* _Data to process_:

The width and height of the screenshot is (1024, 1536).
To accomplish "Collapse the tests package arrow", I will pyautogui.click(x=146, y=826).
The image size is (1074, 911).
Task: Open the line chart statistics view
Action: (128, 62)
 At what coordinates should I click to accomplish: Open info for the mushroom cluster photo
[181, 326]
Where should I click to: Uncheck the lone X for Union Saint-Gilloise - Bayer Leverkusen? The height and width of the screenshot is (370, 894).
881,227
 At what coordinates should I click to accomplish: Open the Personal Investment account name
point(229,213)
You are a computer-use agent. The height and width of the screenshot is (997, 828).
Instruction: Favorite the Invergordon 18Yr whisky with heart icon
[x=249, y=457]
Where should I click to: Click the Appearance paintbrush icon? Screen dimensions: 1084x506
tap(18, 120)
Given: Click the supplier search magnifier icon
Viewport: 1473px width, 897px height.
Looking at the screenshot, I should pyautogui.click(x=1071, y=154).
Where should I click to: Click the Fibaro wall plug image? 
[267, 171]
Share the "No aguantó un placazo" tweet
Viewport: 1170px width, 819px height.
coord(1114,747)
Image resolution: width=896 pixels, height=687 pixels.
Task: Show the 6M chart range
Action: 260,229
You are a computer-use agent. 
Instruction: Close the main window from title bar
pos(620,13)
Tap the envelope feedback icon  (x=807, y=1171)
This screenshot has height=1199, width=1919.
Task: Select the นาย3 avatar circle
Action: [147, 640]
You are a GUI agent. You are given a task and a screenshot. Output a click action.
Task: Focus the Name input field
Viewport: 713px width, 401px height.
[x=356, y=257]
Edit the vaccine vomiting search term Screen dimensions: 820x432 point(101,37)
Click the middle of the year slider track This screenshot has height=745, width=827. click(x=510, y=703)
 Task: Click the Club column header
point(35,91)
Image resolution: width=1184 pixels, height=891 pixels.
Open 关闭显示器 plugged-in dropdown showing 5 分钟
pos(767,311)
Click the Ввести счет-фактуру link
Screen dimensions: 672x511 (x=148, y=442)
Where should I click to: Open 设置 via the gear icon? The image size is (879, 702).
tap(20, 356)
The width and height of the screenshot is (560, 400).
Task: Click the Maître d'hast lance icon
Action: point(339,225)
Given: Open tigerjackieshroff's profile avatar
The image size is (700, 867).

* _Activity_:
Go through the material above line by line and copy it exactly.

* _Your response_:
The width and height of the screenshot is (1024, 1536).
To accomplish "Collapse the tests package arrow", I will pyautogui.click(x=146, y=826).
The image size is (1074, 911).
Task: Open the line chart statistics view
Action: (128, 62)
 At what coordinates should I click to accomplish: Open info for the mushroom cluster photo
[181, 326]
Where should I click to: Uncheck the lone X for Union Saint-Gilloise - Bayer Leverkusen? The height and width of the screenshot is (370, 894).
881,227
 At what coordinates should I click to accomplish: Open the Personal Investment account name
point(229,213)
You are a computer-use agent. The height and width of the screenshot is (997, 828).
Instruction: Favorite the Invergordon 18Yr whisky with heart icon
[x=249, y=457]
Where should I click to: Click the Appearance paintbrush icon? Screen dimensions: 1084x506
tap(18, 120)
Given: Click the supplier search magnifier icon
Viewport: 1473px width, 897px height.
Looking at the screenshot, I should pyautogui.click(x=1071, y=154).
Where should I click to: Click the Fibaro wall plug image? 
[267, 171]
Share the "No aguantó un placazo" tweet
Viewport: 1170px width, 819px height.
coord(1114,747)
Image resolution: width=896 pixels, height=687 pixels.
Task: Show the 6M chart range
Action: 260,229
You are a computer-use agent. 
Instruction: Close the main window from title bar
pos(620,13)
Tap the envelope feedback icon  (x=807, y=1171)
This screenshot has height=1199, width=1919.
Task: Select the นาย3 avatar circle
Action: [147, 640]
You are a GUI agent. You are given a task and a screenshot. Output a click action.
Task: Focus the Name input field
Viewport: 713px width, 401px height.
[x=356, y=257]
Edit the vaccine vomiting search term Screen dimensions: 820x432 point(101,37)
Click the middle of the year slider track This screenshot has height=745, width=827. click(x=510, y=703)
 Task: Click the Club column header
point(35,91)
Image resolution: width=1184 pixels, height=891 pixels.
Open 关闭显示器 plugged-in dropdown showing 5 分钟
pos(767,311)
Click the Ввести счет-фактуру link
Screen dimensions: 672x511 (x=148, y=442)
Where should I click to: Open 设置 via the gear icon? The image size is (879, 702).
tap(20, 356)
The width and height of the screenshot is (560, 400).
Task: Click the Maître d'hast lance icon
Action: point(339,225)
Given: Open tigerjackieshroff's profile avatar
The image size is (700, 867).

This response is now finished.